I would be much less inclined to use SoDs if there was a reasonable alternative.

I like the idea of having strategic hexes with tactical hexes at a zoomed in level for combat.
 
I may have solved the "SoD" issue in my mod by the AI. The player can still create them though.

What I did was set a -1 happiness for military units in a city. I have not yet encountered a stack of Doom created by the A.I. I am assuming the A.I. wants to keep the city happy, so will avoid putting too many units in the city.

I am still "playtesting", but hopefully it will make for more realistic battles.
 
I may have solved the "SoD" issue in my mod by the AI. The player can still create them though.

What I did was set a -1 happiness for military units in a city. I have not yet encountered a stack of Doom created by the A.I. I am assuming the A.I. wants to keep the city happy, so will avoid putting too many units in the city.

I am still "playtesting", but hopefully it will make for more realistic battles.
Interesting idea...but doesn't it nerf hereditary rule?
 
True: but no "Hereditary rule" in my mod :D
 
Interesting idea...but doesn't it nerf hereditary rule?

He has a WWII mod so heredity rule is non-existant

also it wouldn't nerf heredity rule because it effectively gives +1:) in every city with a unit and it allows you to stack unlimited amounts without penalty
 
How would you defend your City with only one troop unit?
Here is another thought, you have 50 units & you only have 40 Hexes of territory?

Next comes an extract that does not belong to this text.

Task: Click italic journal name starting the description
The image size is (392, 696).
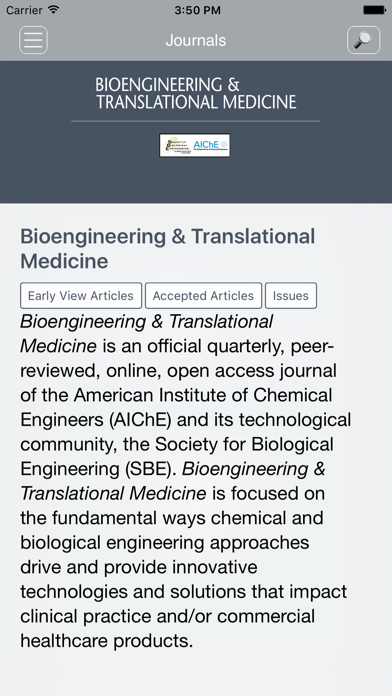Action: [x=147, y=334]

In real life, countries don't defend their cities as much as they defend their borders, or at least good defensive terrain behind their borders. Corrolary of that is that a lot of historically grown borders are along good defensive terrain (rivers, mountian ranges) partially because holding the terrain on the wrong side of the natural defensive line was too difficult.
 
given the size of the tiles, only allowing one unit per tile is just as unrealistic.
So what is the size of the tile, and have you not factored in the fact that all the units in civ are giananormus.

Obviously you don't quite grasp the "un-realism" that is civ, its no more realistic to say that you can have infinite number of troops of X space of land, than it is to say only Y amount of troops can exist on X amount of land. In 1UpT Y=1, but given that X is a totally variable amount, which is completly a matter of opinion, X could well equal 10 squared meters, in which case 1 Unit per turn is relalistic.
 
Bye bye silly and ridiculous stacks of doom and hello to far more tactical combat with far more strategic depth.

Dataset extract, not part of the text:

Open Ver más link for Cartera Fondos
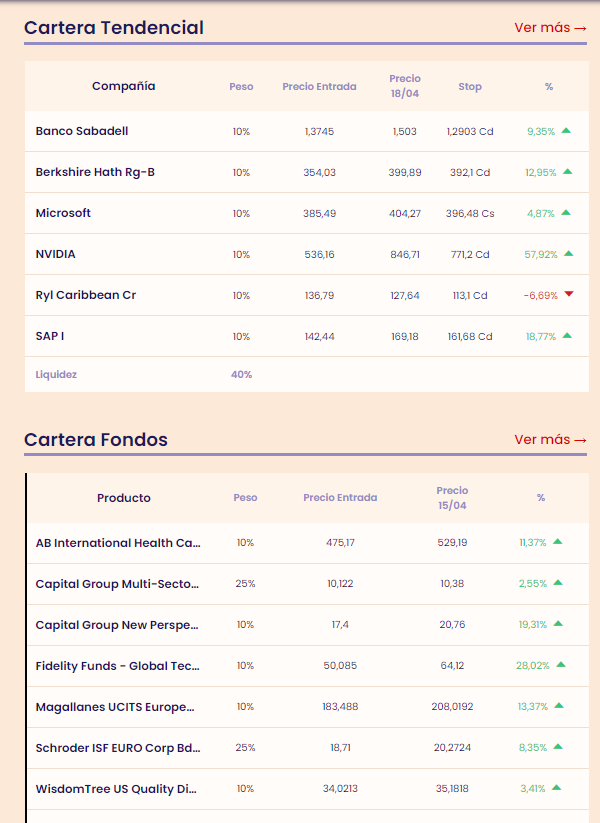Viewport: 600px width, 823px height. pyautogui.click(x=550, y=439)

I've never really liked ANY iteration of Civ's combat model - there is always something cheesey about it. So here's to hoping the new system both knocks the cheese out of the picture AND the AI kicks butt.

I can think of all kinds of ways you could include stacking units and keep it more reasonable but ultimately, for GAMING purposes, I think 1UPT is by far the better option to what we have now and in the past with stacks.

There is zero point in discussing which is more realistic since this is about a game and gameplay > all.

A system where quality of unit, using units correctly, where unit placement is important, where resource limits make you pick and choose units carefully, etc, is going to be vastly superior to endless unit spam and stacking in cities and for attacking cities with few units anywhere else (mostly in transit to stacks).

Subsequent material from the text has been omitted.